◆ PROBLEM: Under this line are the records; write out word for word the part that begins at the line containing "William Nathaniel Kable" and ends at the line containing "Edgar James Kable (1806 – 1849) (80, 1041)", and no more.

────────

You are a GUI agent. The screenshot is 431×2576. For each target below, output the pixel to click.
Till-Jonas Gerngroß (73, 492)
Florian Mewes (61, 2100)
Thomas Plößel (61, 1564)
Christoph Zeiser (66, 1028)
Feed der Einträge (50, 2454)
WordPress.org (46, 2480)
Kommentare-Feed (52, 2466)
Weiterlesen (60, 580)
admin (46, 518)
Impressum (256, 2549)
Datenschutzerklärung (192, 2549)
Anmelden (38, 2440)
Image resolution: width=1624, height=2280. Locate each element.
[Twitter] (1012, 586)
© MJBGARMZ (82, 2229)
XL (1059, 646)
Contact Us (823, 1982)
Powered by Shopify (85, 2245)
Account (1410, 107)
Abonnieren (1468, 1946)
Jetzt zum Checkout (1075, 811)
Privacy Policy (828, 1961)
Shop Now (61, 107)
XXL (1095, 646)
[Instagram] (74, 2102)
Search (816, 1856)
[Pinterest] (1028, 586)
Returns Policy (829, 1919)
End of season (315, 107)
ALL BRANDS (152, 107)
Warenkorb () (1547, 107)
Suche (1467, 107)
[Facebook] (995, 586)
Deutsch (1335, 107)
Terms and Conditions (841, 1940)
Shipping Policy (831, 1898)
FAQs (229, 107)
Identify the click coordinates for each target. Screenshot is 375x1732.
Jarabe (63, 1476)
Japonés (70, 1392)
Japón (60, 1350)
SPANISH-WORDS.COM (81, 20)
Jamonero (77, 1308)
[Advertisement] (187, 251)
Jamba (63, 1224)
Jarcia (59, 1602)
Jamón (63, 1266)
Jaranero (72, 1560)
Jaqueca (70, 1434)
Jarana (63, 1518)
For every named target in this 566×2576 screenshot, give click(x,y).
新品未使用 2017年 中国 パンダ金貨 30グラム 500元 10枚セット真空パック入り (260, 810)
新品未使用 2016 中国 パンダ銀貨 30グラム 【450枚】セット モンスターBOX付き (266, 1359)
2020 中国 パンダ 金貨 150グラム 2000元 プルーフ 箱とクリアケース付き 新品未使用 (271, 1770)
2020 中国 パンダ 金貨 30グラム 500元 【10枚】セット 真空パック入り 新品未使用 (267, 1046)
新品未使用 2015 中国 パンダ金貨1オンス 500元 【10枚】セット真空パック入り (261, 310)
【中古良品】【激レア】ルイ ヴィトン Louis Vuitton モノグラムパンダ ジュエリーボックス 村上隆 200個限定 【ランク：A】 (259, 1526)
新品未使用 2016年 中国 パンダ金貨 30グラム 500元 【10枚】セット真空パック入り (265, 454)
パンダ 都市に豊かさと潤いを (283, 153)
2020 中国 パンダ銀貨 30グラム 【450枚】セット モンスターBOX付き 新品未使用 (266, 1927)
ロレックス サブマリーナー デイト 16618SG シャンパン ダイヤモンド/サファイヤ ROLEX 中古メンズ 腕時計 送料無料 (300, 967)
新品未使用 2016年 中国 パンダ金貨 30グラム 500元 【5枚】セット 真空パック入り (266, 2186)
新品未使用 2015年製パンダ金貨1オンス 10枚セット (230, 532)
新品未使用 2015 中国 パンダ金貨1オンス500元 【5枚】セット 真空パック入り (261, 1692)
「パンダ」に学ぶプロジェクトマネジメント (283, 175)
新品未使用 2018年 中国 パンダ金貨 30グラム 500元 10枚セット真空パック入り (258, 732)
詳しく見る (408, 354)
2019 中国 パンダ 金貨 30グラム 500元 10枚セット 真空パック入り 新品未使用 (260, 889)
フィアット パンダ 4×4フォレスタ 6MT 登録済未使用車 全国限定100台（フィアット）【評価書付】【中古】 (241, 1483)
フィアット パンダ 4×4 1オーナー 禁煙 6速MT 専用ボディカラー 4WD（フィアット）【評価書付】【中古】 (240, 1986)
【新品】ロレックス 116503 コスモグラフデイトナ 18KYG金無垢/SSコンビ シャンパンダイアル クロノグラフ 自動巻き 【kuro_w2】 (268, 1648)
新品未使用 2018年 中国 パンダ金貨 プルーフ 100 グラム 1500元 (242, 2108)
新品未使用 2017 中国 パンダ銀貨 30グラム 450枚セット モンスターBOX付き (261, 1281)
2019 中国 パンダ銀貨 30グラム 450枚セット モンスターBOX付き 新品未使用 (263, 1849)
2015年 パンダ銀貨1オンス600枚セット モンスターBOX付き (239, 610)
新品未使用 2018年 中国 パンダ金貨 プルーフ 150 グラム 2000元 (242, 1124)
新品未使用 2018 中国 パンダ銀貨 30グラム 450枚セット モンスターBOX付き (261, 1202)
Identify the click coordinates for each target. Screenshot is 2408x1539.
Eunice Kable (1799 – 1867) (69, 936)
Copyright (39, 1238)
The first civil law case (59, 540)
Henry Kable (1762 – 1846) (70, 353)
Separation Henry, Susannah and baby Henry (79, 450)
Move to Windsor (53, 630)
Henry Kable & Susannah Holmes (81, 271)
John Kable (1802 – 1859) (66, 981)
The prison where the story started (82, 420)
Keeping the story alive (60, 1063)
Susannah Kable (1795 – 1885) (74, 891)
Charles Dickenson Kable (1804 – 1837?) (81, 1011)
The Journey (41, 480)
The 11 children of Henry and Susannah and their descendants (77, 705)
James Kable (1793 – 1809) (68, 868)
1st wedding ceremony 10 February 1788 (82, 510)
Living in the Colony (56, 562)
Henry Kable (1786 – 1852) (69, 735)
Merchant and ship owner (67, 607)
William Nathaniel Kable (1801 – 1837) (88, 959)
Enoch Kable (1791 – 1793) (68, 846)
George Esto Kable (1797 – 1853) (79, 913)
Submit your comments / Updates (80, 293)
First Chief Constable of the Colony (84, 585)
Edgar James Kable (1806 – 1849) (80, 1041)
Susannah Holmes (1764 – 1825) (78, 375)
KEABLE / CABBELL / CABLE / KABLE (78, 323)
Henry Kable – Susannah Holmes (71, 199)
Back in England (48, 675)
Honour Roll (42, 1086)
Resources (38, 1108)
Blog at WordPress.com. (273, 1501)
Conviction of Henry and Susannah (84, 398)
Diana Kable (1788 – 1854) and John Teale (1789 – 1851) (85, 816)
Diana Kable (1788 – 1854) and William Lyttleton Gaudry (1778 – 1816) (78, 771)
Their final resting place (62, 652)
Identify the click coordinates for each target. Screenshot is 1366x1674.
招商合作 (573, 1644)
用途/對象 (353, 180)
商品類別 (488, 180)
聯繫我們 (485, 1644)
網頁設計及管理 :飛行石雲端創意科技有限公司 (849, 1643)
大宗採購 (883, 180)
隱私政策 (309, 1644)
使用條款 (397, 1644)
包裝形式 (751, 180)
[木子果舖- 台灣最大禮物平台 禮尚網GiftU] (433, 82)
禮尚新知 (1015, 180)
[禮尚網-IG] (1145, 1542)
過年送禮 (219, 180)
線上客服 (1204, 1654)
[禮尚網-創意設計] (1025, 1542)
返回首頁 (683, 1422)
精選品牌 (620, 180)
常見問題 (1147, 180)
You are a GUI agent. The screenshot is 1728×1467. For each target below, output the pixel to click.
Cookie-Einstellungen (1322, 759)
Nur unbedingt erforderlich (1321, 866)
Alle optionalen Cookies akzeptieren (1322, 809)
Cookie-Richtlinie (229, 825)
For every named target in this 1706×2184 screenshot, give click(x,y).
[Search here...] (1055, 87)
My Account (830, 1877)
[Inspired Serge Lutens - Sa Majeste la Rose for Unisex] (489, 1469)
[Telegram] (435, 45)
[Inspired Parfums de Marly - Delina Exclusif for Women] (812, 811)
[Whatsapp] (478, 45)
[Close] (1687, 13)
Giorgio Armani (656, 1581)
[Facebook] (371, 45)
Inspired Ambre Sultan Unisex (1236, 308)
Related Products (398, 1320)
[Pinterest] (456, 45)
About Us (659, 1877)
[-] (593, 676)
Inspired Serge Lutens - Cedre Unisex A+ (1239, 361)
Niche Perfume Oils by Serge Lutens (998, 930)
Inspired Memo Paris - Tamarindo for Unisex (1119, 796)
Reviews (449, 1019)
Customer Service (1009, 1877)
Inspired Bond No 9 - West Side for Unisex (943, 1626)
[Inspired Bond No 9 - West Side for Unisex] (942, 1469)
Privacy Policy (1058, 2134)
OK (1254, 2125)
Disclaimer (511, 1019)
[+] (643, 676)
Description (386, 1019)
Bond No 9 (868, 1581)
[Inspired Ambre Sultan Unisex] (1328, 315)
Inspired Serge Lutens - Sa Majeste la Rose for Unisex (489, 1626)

────────

◆ EXERCISE OUTPUT:
William Nathaniel Kable (1801 – 1837) (88, 959)
Enoch Kable (1791 – 1793) (68, 846)
George Esto Kable (1797 – 1853) (79, 913)
Submit your comments / Updates (80, 293)
First Chief Constable of the Colony (84, 585)
Edgar James Kable (1806 – 1849) (80, 1041)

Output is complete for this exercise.